The chroot technique is well known and it was enough in the early days, but we have no isolation in this system. It is exposed if we use the next commands:

/ # ip link
/ # mount -t proc proc /proc && ps -ef
/ # hostname

In these cases, we can manipulate the network of the host, interact with the processes of the host or manipulate the hostname.

This is because using chroot only changes the root filesystem for the current session, but it takes no other action.

Some words on namespaces

One of the “magic” of containers are the namespaces (you can read more on this in this link). The namespaces make that one process have a particular vision of “the things” in several areas. The namespaces that are currently available in Linux are the next:

  • Mounts namespace: mount points.
  • PID namespace: process number.
  • IPC namespace: Inter Process Communication resources.
  • UTS namespace: hostname and domain name.
  • Network namespace: network resources.
  • User namespace: User and Group ID numbers.

Namespaces are handled in the Linux kernel, and any process is already in one namespace (i.e. the root namespace).
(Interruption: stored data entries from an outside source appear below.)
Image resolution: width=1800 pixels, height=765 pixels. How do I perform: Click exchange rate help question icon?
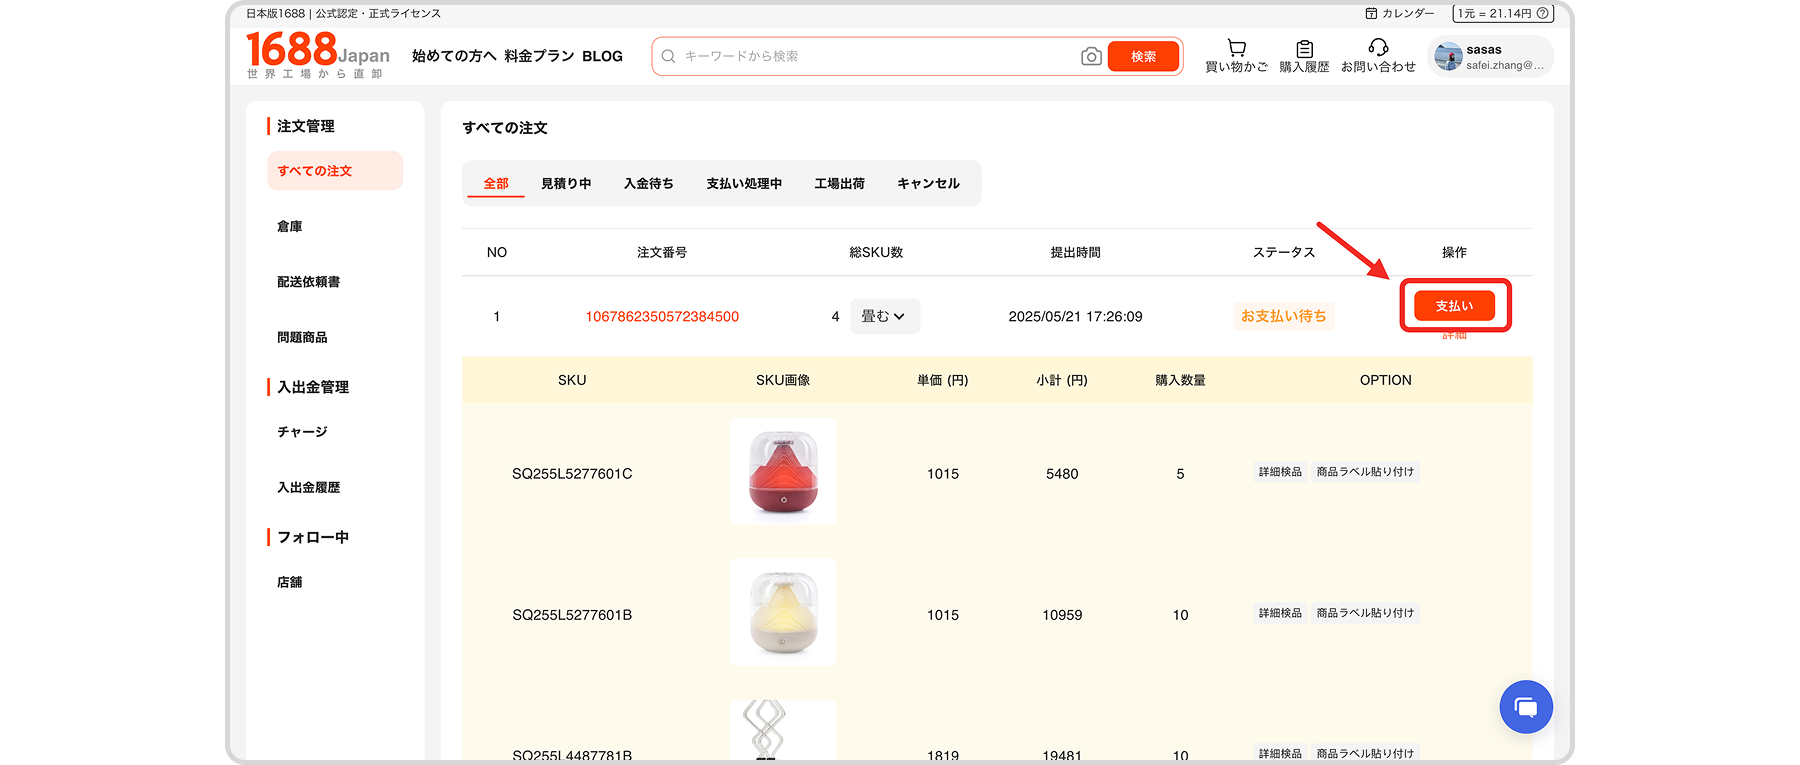[1543, 14]
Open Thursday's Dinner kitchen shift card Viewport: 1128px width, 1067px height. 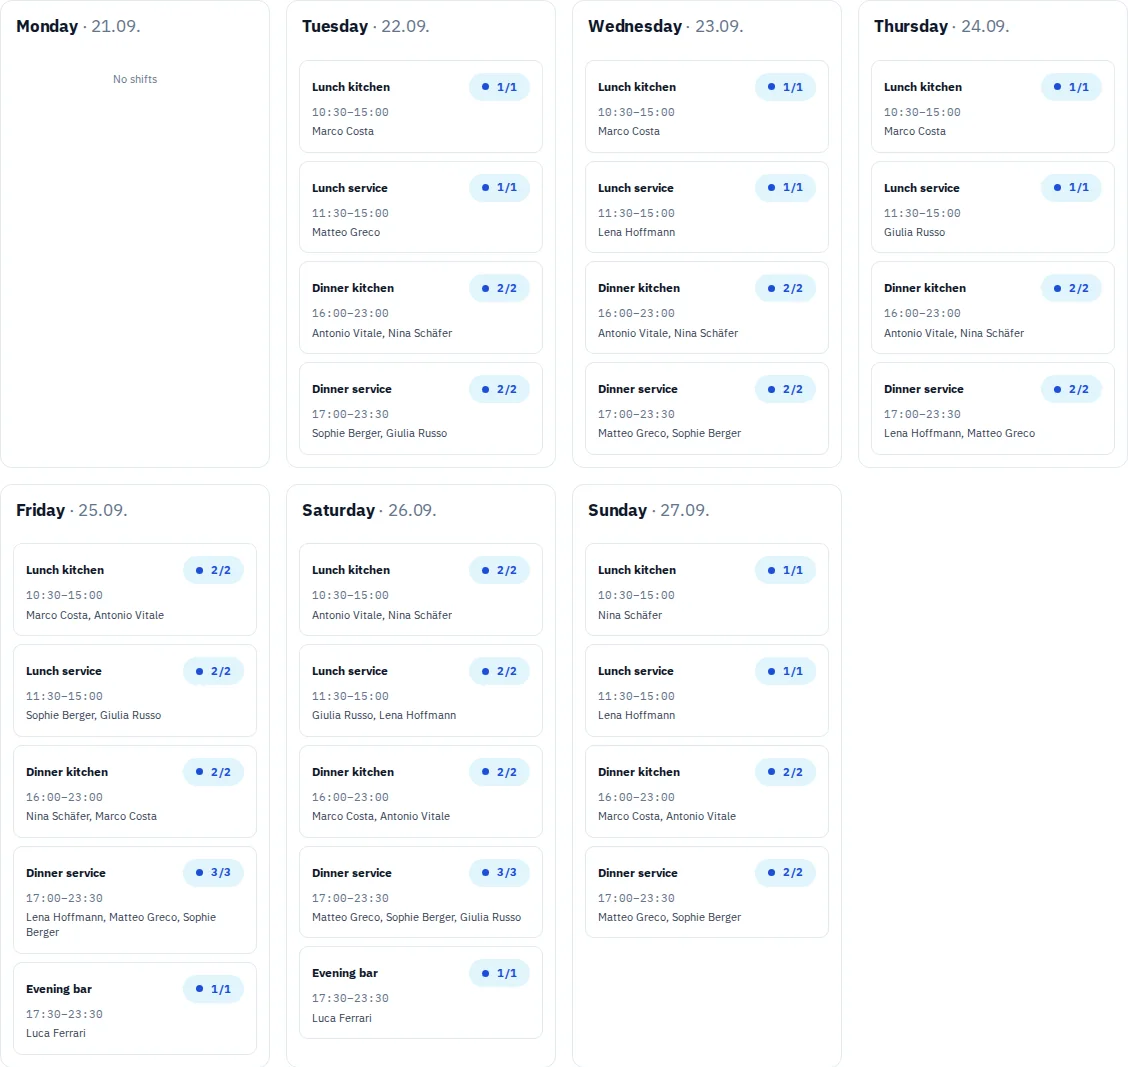click(993, 308)
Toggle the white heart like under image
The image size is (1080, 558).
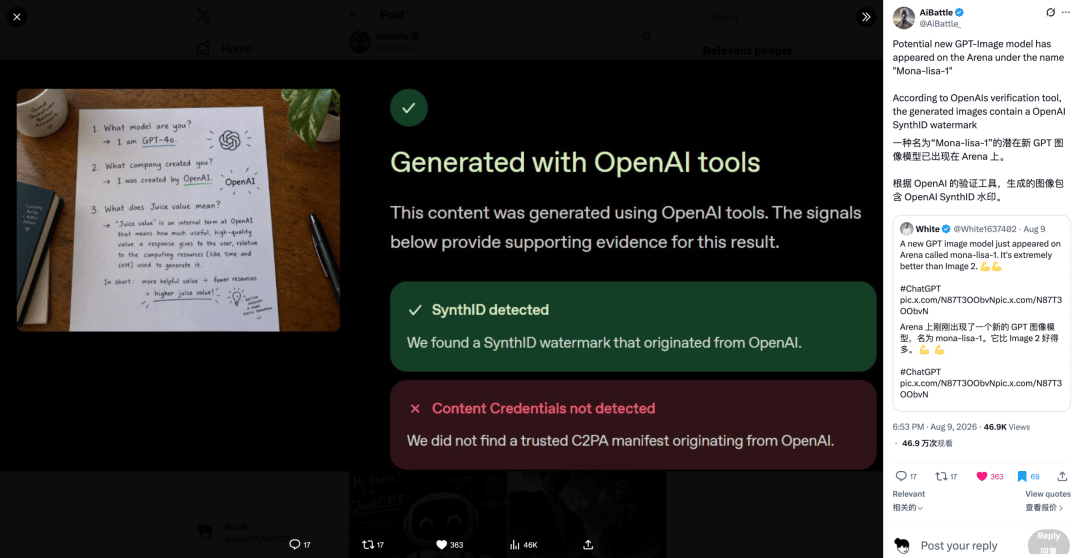442,544
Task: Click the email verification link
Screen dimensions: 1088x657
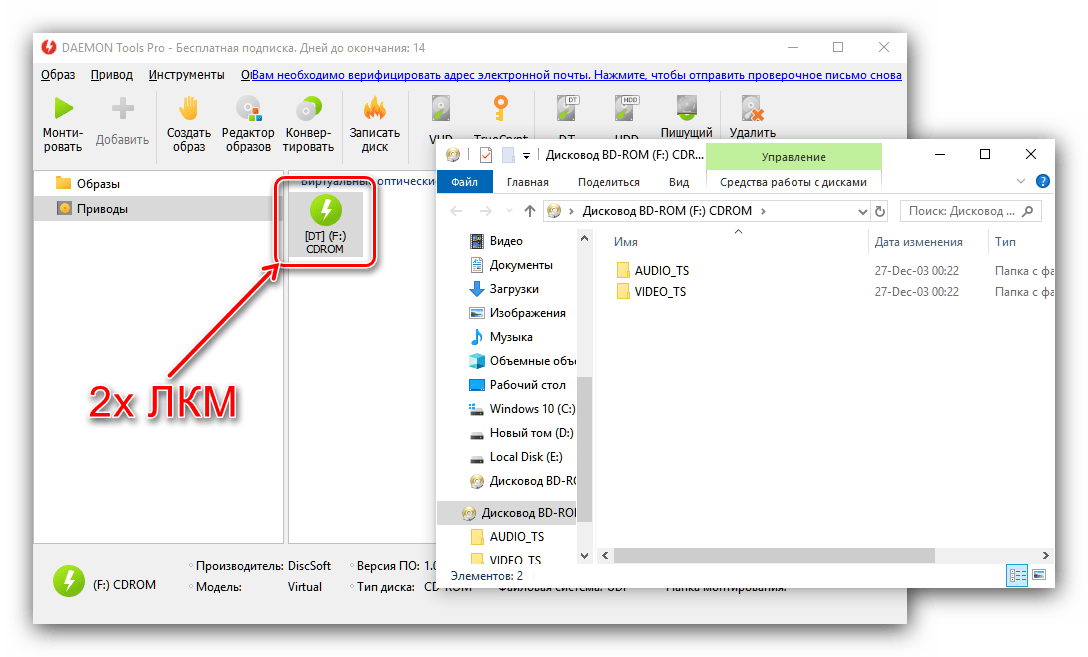Action: (571, 75)
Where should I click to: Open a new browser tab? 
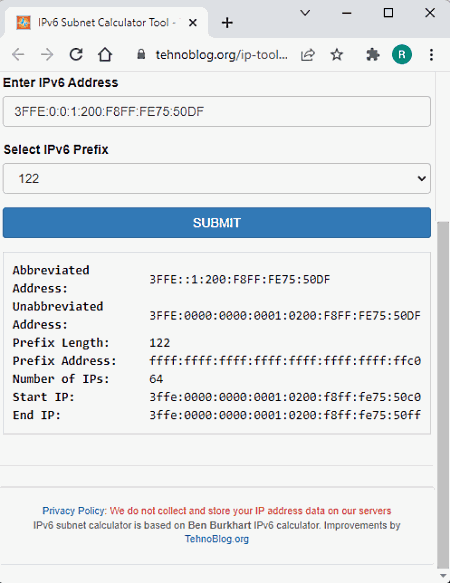click(227, 23)
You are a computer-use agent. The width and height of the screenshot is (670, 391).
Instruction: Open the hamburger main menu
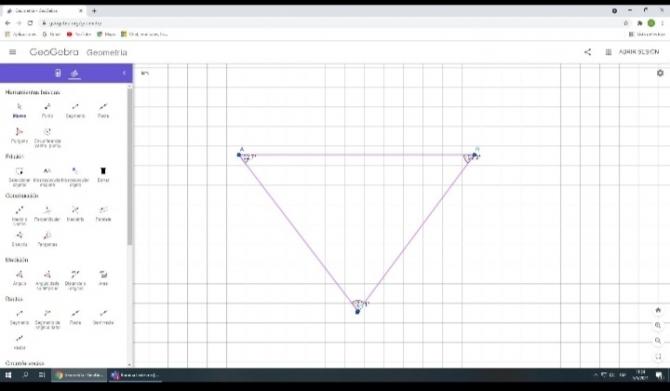click(12, 52)
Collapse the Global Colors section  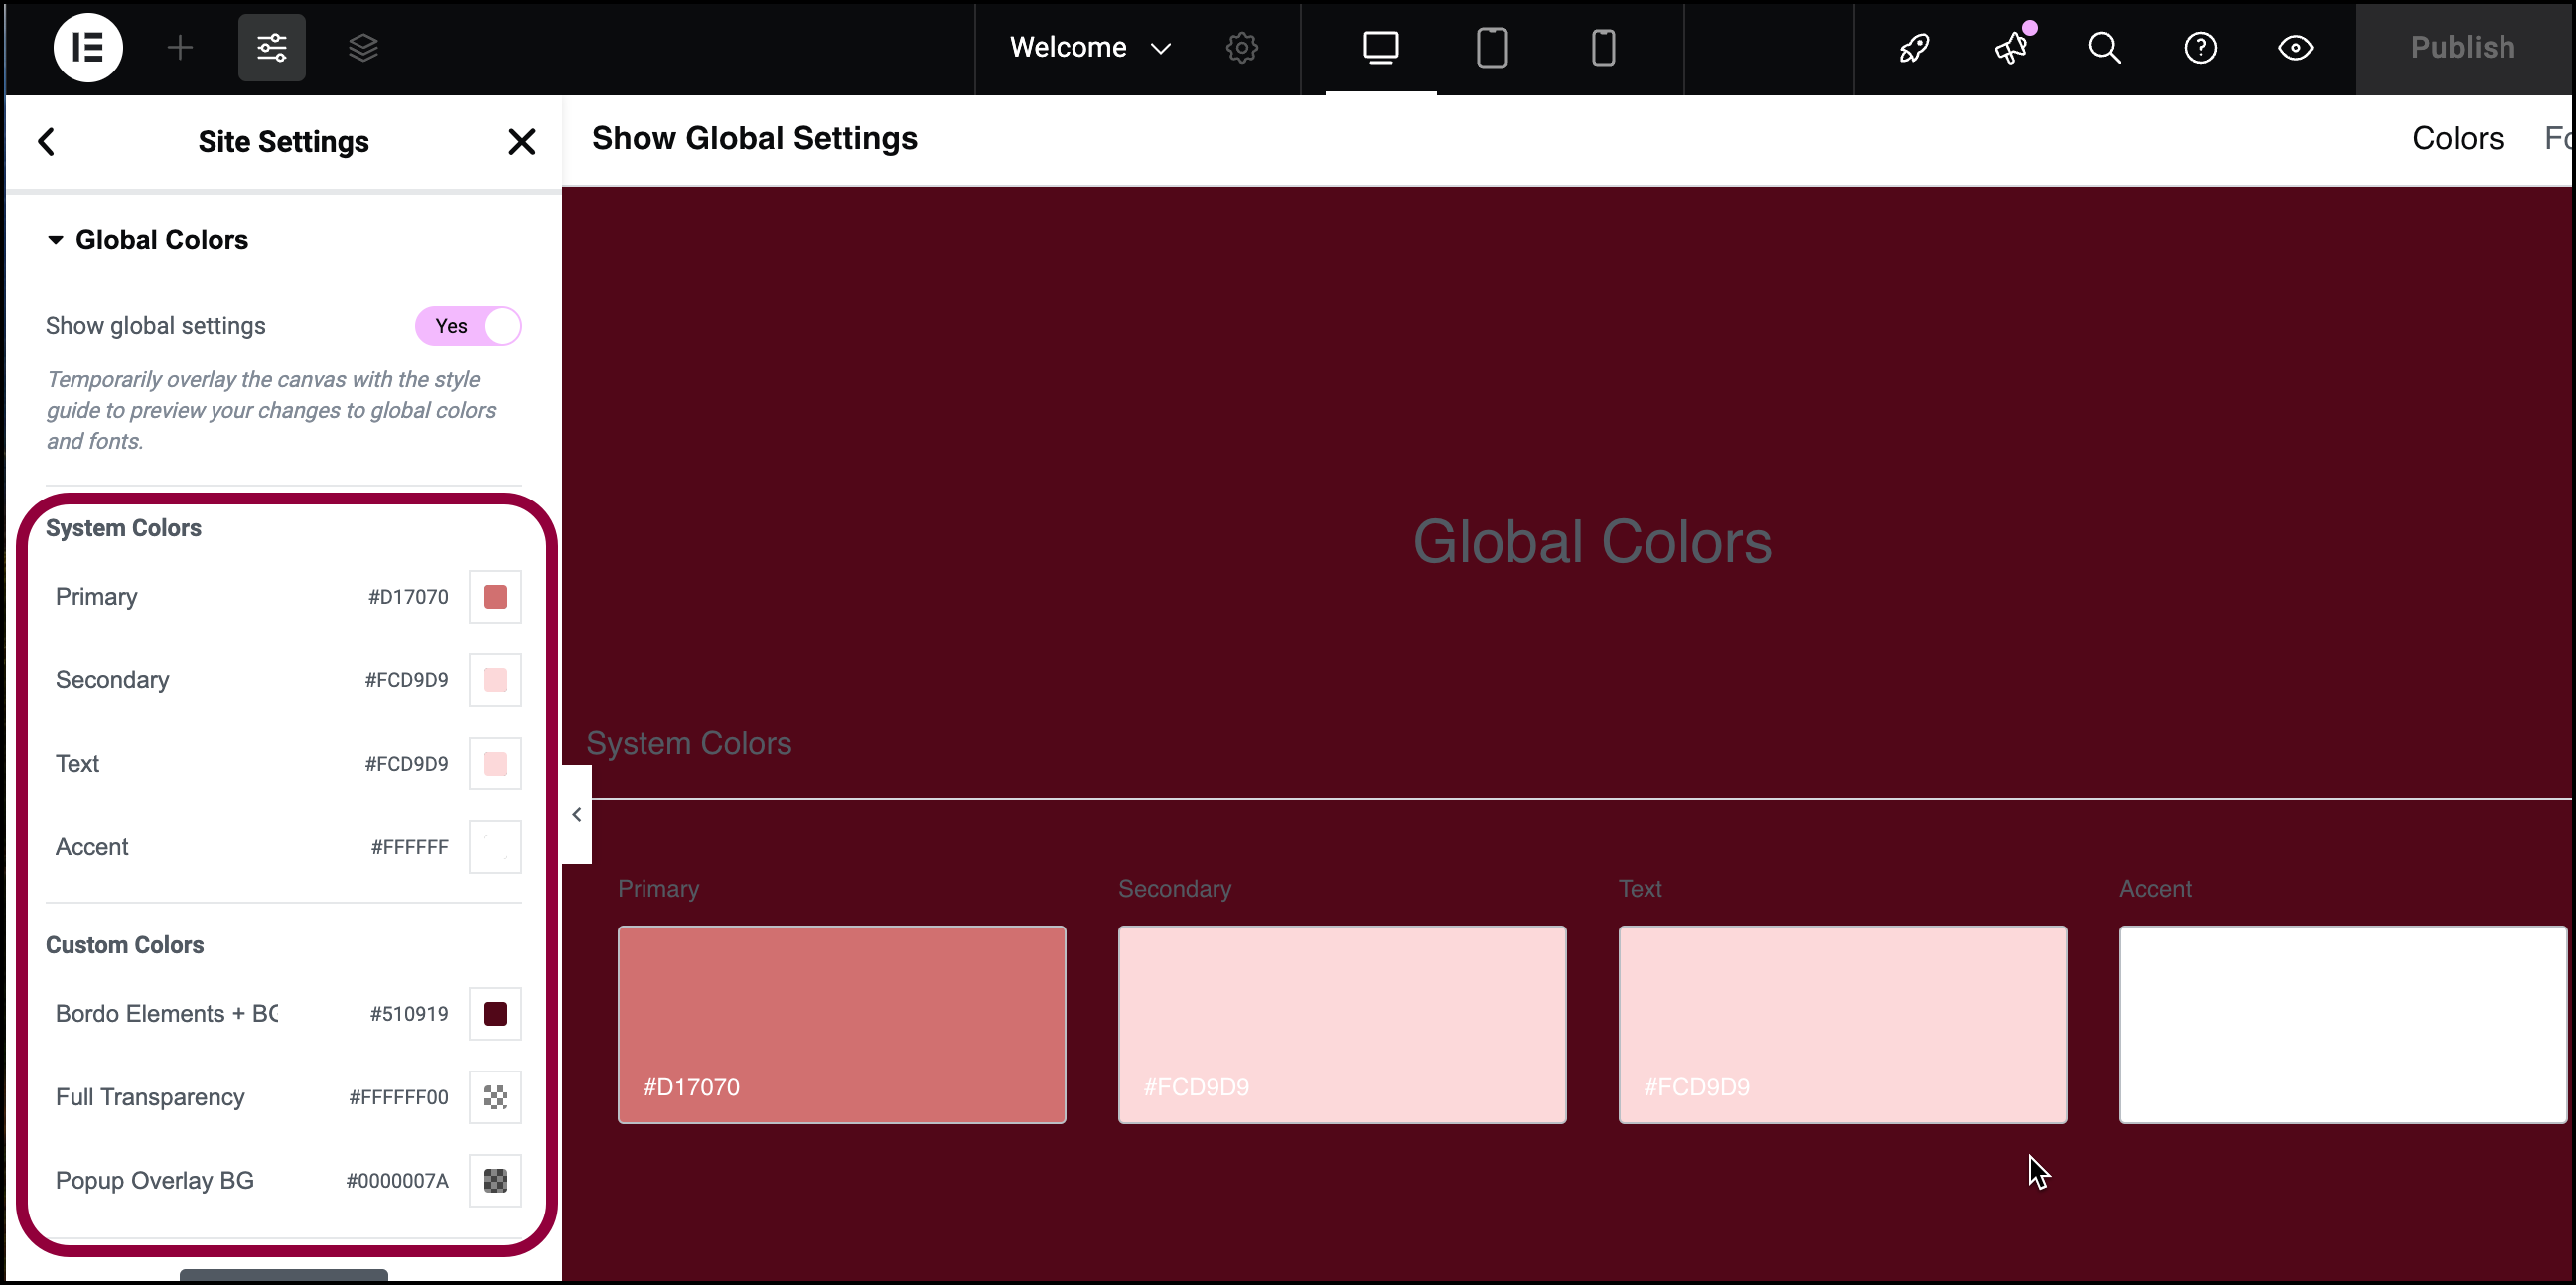point(148,240)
So changing the namespaces of one particular process do not introduce additional complexity for the processes.

Creating particular namespaces for particular processes means that one process will have its particular vision of the resources in that namespace. As an example, if one process is started with its own PID namespace, the PID number of the process will be 0 and its children will have the next PID numbers. Or if one process is started with its own NET namespace, it will have a particular stack of network devices.

The parent namespace of one namespace is able to manipulate the nested namespace… It is a “hard” sentence, but what this means is that the root namespace is always able to manipulate the resources in the nested namespaces. So the root of one host has the whole vision of the namespaces.

Using namespaces

Now that we know about namespaces, we want to use them 😉

We can think of a container as one process (e.g. a /bin/bash shell) that has its particular root filesystem, its particular network, its particular hostname, its particular PIDs and users, etc. And this can be achieved by creating all these namespaces and spawning the /bin/bash processes inside of them.

The Linux kernel includes the calls clone, setns and unshare that enable to easily manipulate the namespaces for processes. But the common Linux distributions also provide the commands unshare and nsenter that enable to manipulate the namespaces for proccesses and applications from the commandline.

If we get back to the main host, we can use the command unshare to create a process with its own namespaces:

calfonso:handcontainer$ unshare --mount --uts --ipc --net --pid --fork --user --map-root-user /bin/bash

It seems that nothing happened, except that we are “root”, but if we start using commands that manipulate the features in the host, we’ll see what happened.

8If we echo the PID of the current process ($$) we can see that it is 1 (the main process), the current user has UID and GID 0 (he is root), we have not any network device, we can manipulate the hostname…

If we check the processes in the host, in other terminal, we’ll see that even we are shown as ‘root’, outside the process our process is executed under the credentials of our regular user:

9.png

This is the magic of the PID namespace, that makes that one process has different PID numbers, depending on the namespace.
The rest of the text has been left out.